I've installed Proxmox on my server to do VMs anc LXC containers easily. I've also planned to create a Windows 11 VM with GPU passthrough to use the capacities of my dedicated GPU to transcode H264 videos in HEVC. So I followed this guide in a first time and at the end of the installation of Windows 11 I tried to install my GPU drivers and the VM crashes. Not only the VM crashes since the entire Proxmox has crashed. I search on the internet, on a lot of forums threads on the Proxmox forums & on Reddit also but I didn't find any solution.

Here are hardware/BIOS information:
  • Motherboard: Atermitter x79 ATX socket LGA 2011
  • CPU: Intel Xeon E5-2630 v2 2.6 GHz
  • RAM: 32 GB (4x8GB) ECC registered 1333 MHz (quad channel)
  • GPU: Sapphire RX 550 2GB GDDR5 OC
  • BIOS: AMI UEFI BIOS
  • BIOS mode: UEFI only, legacy/CSM totally disabled
  • Intel virtualization technology: enabled
  • Intel VT-d: enabled

Here are some useful configuration information:
  • PVE version:
    Code:
    root@radix:~# pveversion --verbose
    proxmox-ve: 7.4-1 (running kernel: 5.15.102-1-pve)
    pve-manager: 7.4-3 (running version: 7.4-3/9002ab8a)
    pve-kernel-5.15: 7.3-3
    pve-kernel-5.15.102-1-pve: 5.15.102-1
    ceph-fuse: 15.2.17-pve1
    corosync: 3.1.7-pve1
    criu: 3.15-1+pve-1
    glusterfs-client: 9.2-1
    ifupdown2: 3.1.0-1+pmx3
    ksm-control-daemon: 1.4-1
    libjs-extjs: 7.0.0-1
    libknet1: 1.24-pve2
    libproxmox-acme-perl: 1.4.4
    libproxmox-backup-qemu0: 1.3.1-1
    libproxmox-rs-perl: 0.2.1
    libpve-access-control: 7.4-1
    libpve-apiclient-perl: 3.2-1
    libpve-common-perl: 7.3-3
    libpve-guest-common-perl: 4.2-4
    libpve-http-server-perl: 4.2-1
    libpve-rs-perl: 0.7.5
    libpve-storage-perl: 7.4-2
    libspice-server1: 0.14.3-2.1
    lvm2: 2.03.11-2.1
    lxc-pve: 5.0.2-2
    lxcfs: 5.0.3-pve1
    novnc-pve: 1.4.0-1
    proxmox-backup-client: 2.3.3-1
    proxmox-backup-file-restore: 2.3.3-1
    proxmox-kernel-helper: 7.4-1
    proxmox-mail-forward: 0.1.1-1
    proxmox-mini-journalreader: 1.3-1
    proxmox-widget-toolkit: 3.6.3
    pve-cluster: 7.3-3
    pve-container: 4.4-3
    pve-docs: 7.4-2
    pve-edk2-firmware: 3.20221111-1
    pve-firewall: 4.3-1
    pve-firmware: 3.6-4
    pve-ha-manager: 3.6.0
    pve-i18n: 2.11-1
    pve-qemu-kvm: 7.2.0-8
    pve-xtermjs: 4.16.0-1
    qemu-server: 7.4-2
    smartmontools: 7.2-pve3
    spiceterm: 3.2-2
    swtpm: 0.8.0~bpo11+3
    vncterm: 1.7-1
    zfsutils-linux: 2.1.9-pve1
  • Bootloader kernel command line config file: GRUB_CMDLINE_LINUX_DEFAULT="quiet intel_iommu=on iommu=pt initcall_blacklist=sysfb_init"

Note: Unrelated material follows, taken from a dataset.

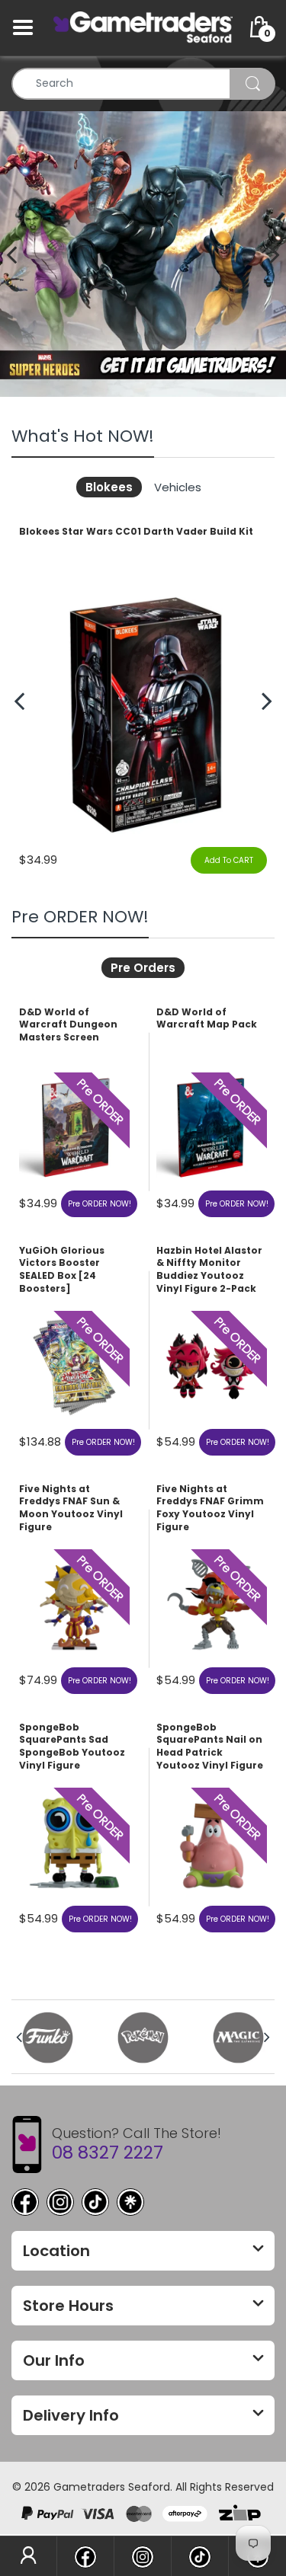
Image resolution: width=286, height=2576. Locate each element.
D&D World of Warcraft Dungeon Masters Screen (68, 1025)
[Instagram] (60, 2202)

  • Command dmesg | grep -e DMAR -e IOMMU returned:
    Code:
    root@radix:~# dmesg | grep -e DMAR -e IOMMU
    [    0.015152] ACPI: DMAR 0x00000000BACE4AB8 0000BC (v01 A M I  OEMDMAR  00000001 INTL 00000001)
    [    0.015174] ACPI: Reserving DMAR table memory at [mem 0xbace4ab8-0xbace4b73]
    [    0.079065] DMAR: IOMMU enabled
    [    0.219925] DMAR: Host address width 46
    [    0.219926] DMAR: DRHD base: 0x000000fbffc000 flags: 0x1
    [    0.219932] DMAR: dmar0: reg_base_addr fbffc000 ver 1:0 cap d2078c106f0466 ecap f020de
    [    0.219935] DMAR: RMRR base: 0x000000bb747000 end: 0x000000bb755fff
    [    0.219937] DMAR: ATSR flags: 0x0
    [    0.219939] DMAR: RHSA base: 0x000000fbffc000 proximity domain: 0x0
    [    0.219942] DMAR-IR: IOAPIC id 0 under DRHD base  0xfbffc000 IOMMU 0
    [    0.219944] DMAR-IR: IOAPIC id 2 under DRHD base  0xfbffc000 IOMMU 0
    [    0.219945] DMAR-IR: HPET id 0 under DRHD base 0xfbffc000
    [    0.219946] DMAR-IR: Queued invalidation will be enabled to support x2apic and Intr-remapping.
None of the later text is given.